(I started writing a reply to the Bible thread and then realized what I was saying really belonged here, though as usual, I find topics overlap a little. I think I'll post it all here and only partly on the Bible site.)
Quote:We are in a never ending battle with the Christian community in this country to prevent them from establishing Christianity as a State religion... if and when that does happen... I think even you will be very upset... the price of liberty is eternal vigilance against all vicious fanatics.
Well the Christian community is not one entity, though it is surprising that the fundamentalist types have established such a foothold in these times. I'm not so sure Christianity was interpreted quite the same way in the 1700's or so, when the country got started. Freedom of religion mixed with freedom of speech are sometimes explosive.
I was searching for some info on the real Nat Turner one time, and came across some information indicating that around 1800, close to the time Turner was born, I think, there was a BAptist preacher in Virginia who was strongly against slavery on religious grounds. The point was made that it was the strongly held belief in freedom of speech that enabled the debate on slavery to be carried out. Slavery was not a new human phenomenon but having the institution co-exist with an active debate on its legitimacy was. The price of liberty is having to allow all this open discussion to go on. I bet that baptist preacher back in 1800 had an ornery side, but that ornery-ness probably served to keep driving the discussion forward.
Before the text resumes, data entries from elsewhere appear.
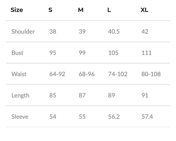Click shoulder value 42 for size XL
This screenshot has height=141, width=176.
pos(145,31)
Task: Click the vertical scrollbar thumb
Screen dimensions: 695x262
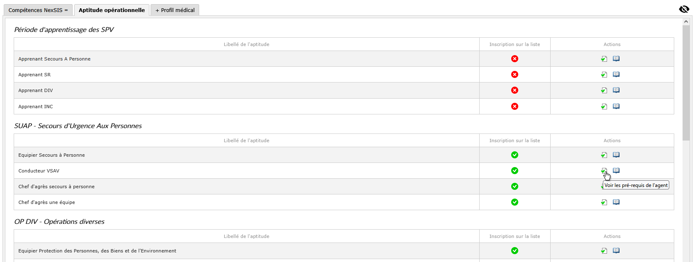Action: (x=686, y=83)
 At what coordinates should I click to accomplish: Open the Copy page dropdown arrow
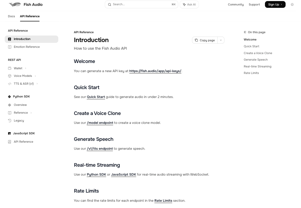click(x=221, y=40)
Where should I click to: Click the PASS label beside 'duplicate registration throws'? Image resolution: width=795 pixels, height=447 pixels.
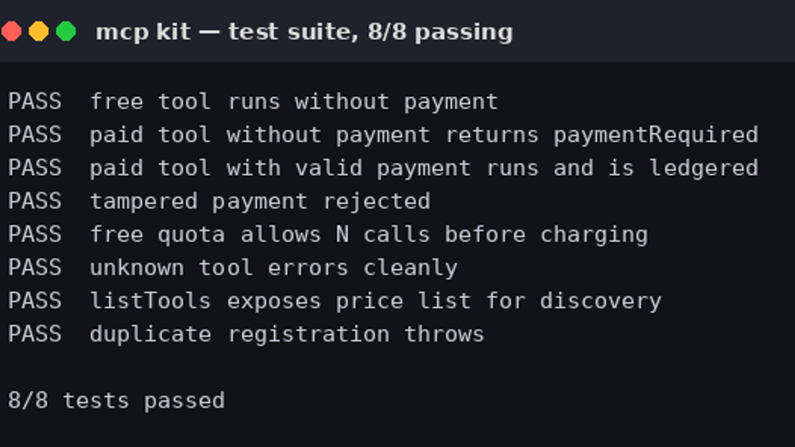point(35,334)
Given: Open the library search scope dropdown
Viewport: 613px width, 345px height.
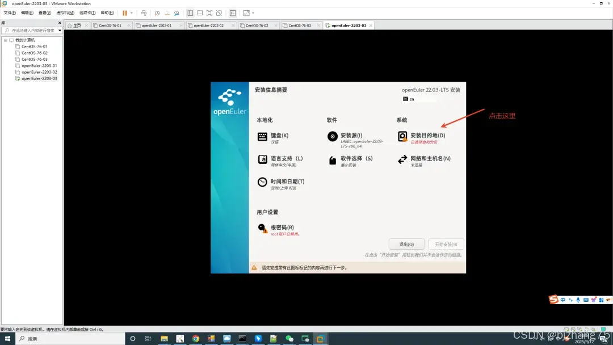Looking at the screenshot, I should [x=60, y=30].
That is true even here. I just wish the concepts could be argued. It ends up being done in a way that makes it feel unsafe to some people to discuss their personal experiences because they might be criticized as falling sway to some teacher who is unpopular with another board member or having an experience that is not in line with someone else's guidance. Those arguments start to sound narrow, like all fundamentalist arguments. I don't see the logic in discounting everything that Robert Bruce says because he happened to have a psychic encounter with a person who he later learned had by many accounts engaged in sex with boys. Something seems out of perspective in that. Robert Bruce does not do what he does in the name of Sai Baba.
I don't discount the veracity of the spiritual experiences people report, i.e. that they had a spiritual experience, because of what I see as faulty arguments in their analysis of that experience.
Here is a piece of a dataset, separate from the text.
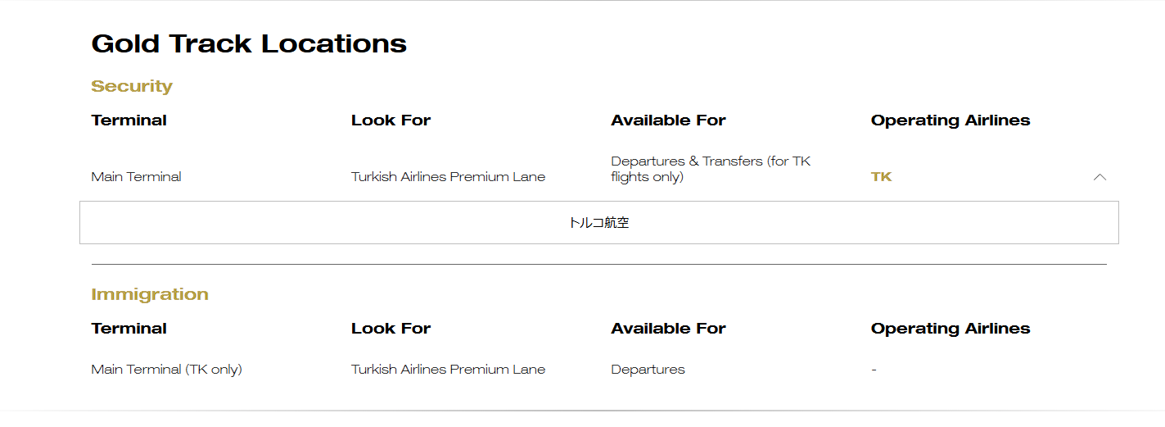This screenshot has width=1165, height=427.
Task: Click Look For header under Immigration
Action: (391, 329)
And discounting Robert Bruce does nothing to help those boys. What's the issue here, helping victims of sexual abuse? The priesthood of the Catholic Church systematically allowed far more sexual abuse of children than even Sai Baba could accomplish. Mother Teresa did everything she did in the name of the Catholic Church. To me, that is far more supportive of child abuse than anything Robert Bruce ever did, yet she is never criticised for that.
Is the issue abuse of children? How about asking how we can have spiritual development through action in the world? How many folks here are attached to their cell phones? Apparently there is a precious metal needed for the parts of a cell phone and that metal is found in the Congo region in Africa. And that metal is part of the reson for the unrest in that region. That metal could be said to be behind the rape and mutilation of women and girls that constantly goes on in that region. I think cell phone use is unspiritual for that reason. If you want to be spiritual, put that cell phone down! Oh but wait, that's girls getting machettes up their vaginas, not nearly as serious as Sai Baba having sex with boys. I almost got things out of perspective.
But I still end up wondering, is it logically consistent to avoid Sai Baba because he diddled with boys but then to use a cell phone?
(ps I don't own a cell, and of all the people I know, I should have one because of driving late at night to go to work).